Stuck in the middle: Within grocery, Kroger runs middle of the pack — it has neither the lowest prices, nor the most differentiated, premium products. Basically, it’s not Walmart, and it’s not Whole Foods. So what is it? Walmart U.S. saw grocery comparable sales rise more than 10% in its quarter ending on April 29 compared with a year earlier. Premium grocer Sprouts Farmers Market’s same-store sales rose 3.1% in its quarter ending on April 2—similar to growth seen at Kroger. When it comes to attracting higher-income customers, Kroger said on its recent earnings call that it’s seeing more business from those customers, migrating over from specialty retailers. But so far, the Wall Street Journal writes, the numbers aren’t compelling. —Chloe Riley
It’s $5 no more: Usually TikTok crazes hang around for a while, but not if you’re a Sprouts’ $5 sandwich.
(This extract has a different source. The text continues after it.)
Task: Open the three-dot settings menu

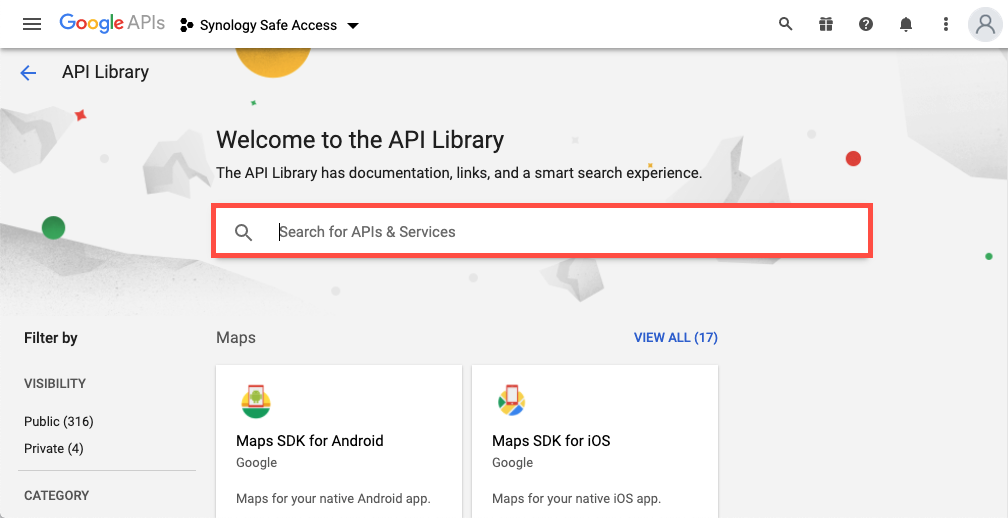Action: [945, 24]
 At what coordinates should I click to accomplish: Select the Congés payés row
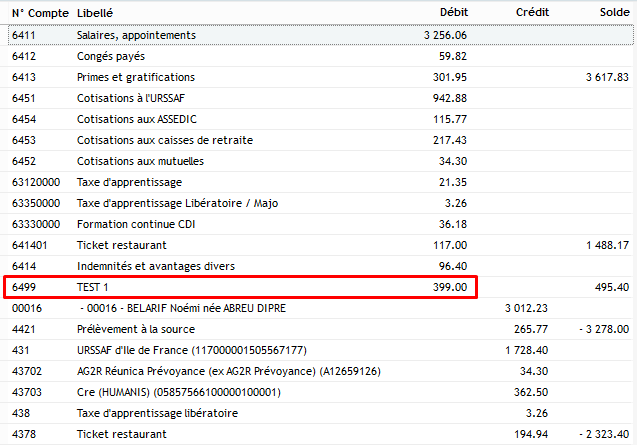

Days after the combo deal went viral on the channel, the grocer decided to pull the plug on the offering. In fact, all of Sprouts’ signature sandwiches are now gone in favor of build-your-own sandwiches. One TikTok user made a video (of course she did!) of her displeasure about the $5 reneged sandwich. She said an employee at Sprouts told her the reason for the change was to save money. The move may have lost a customer, as the TikToker said she was disappointed and would not be purchasing any more sandwiches from Sprouts. Hold the … everything! —Bill Wilson
Tracking grocery prices: NBC News is monitoring the average point-of-sale prices and how much those prices have changed since May 2022 for six popular supermarket items: orange juice, eggs, chicken breasts, fresh ground beef, bacon, and bread. The data in the tracker, provided by NielsenIQ, is collected from real checkout prices paid nationwide at grocery stores, drugstores, mass merchandisers, selected dollar stores, selected warehouse clubs, and military commissaries. It’s an informative visual snapshot (and fun to use). —CR
The tech behind prepared foods: Prepared foods are reshaping the game for grocery retailers. While grocery prices continue to stabilize, it seems consumers think restaurants are still expensive — 40% noted that they feel they’re getting less value from restaurants with 68% blaming higher prices. Enter prepared foods. And enter tech. Many quick-serve restaurants follow an assembly-line-like model to keep costs low and food prep fast. They have also been upgrading their kitchen display screen tech to overcome labor constraints. Grocers are following suit both in-store and for delivery, writes Forbes. The trend for digitization in grocers is clear: Walmart has expanded such operations with its extensive 25-brand virtual food court. Customers can order from kiosks, and a team of “ghost chefs” cook up the required dish from the licensed recipe. With this latest endeavor accounting for 54% of its sales, what makes the sector so lucrative is its slick operations. —Alarice Rajagopal
Wheeling away: The black market for Canadian grocery carts must be white hot by now. How else would you explain the disappearance of a Vanvouver store’s entire cart inventory? Local broadcaster Lynda Steele took to social media to say it was the fourth weekend in a row the Yaletown grocery store did not have any carts available. Well, actually, a cashier did say there was one somewhere on the premises, but also that it was currently in use. Why it’s not being stored under armed guard is beyond me. However, there appears to be plenty of small, plastic carriers available, to the dismay of Steele. “I’m paying about 20-25% more for groceries and now I’m going to have to drag my groceries in a little plastic cart,” she told media outlet DH News. Those little plastic carriers could be the next to go. —BW
Within grocery, Kroger runs middle of the pack — it has neither the lowest prices, nor the most differentiated, premium products. Basically, it’s not Walmart, and it’s not Whole Foods. So what is it? When it comes to attracting higher-income customers, Kroger said on its recent earnings call that it’s seeing more business from those customers, migrating over from specialty retailers. But so far, the Wall Street Journal writes, those numbers aren’t compelling. So what space is Kroger trying to play in? Let us know in the comments below.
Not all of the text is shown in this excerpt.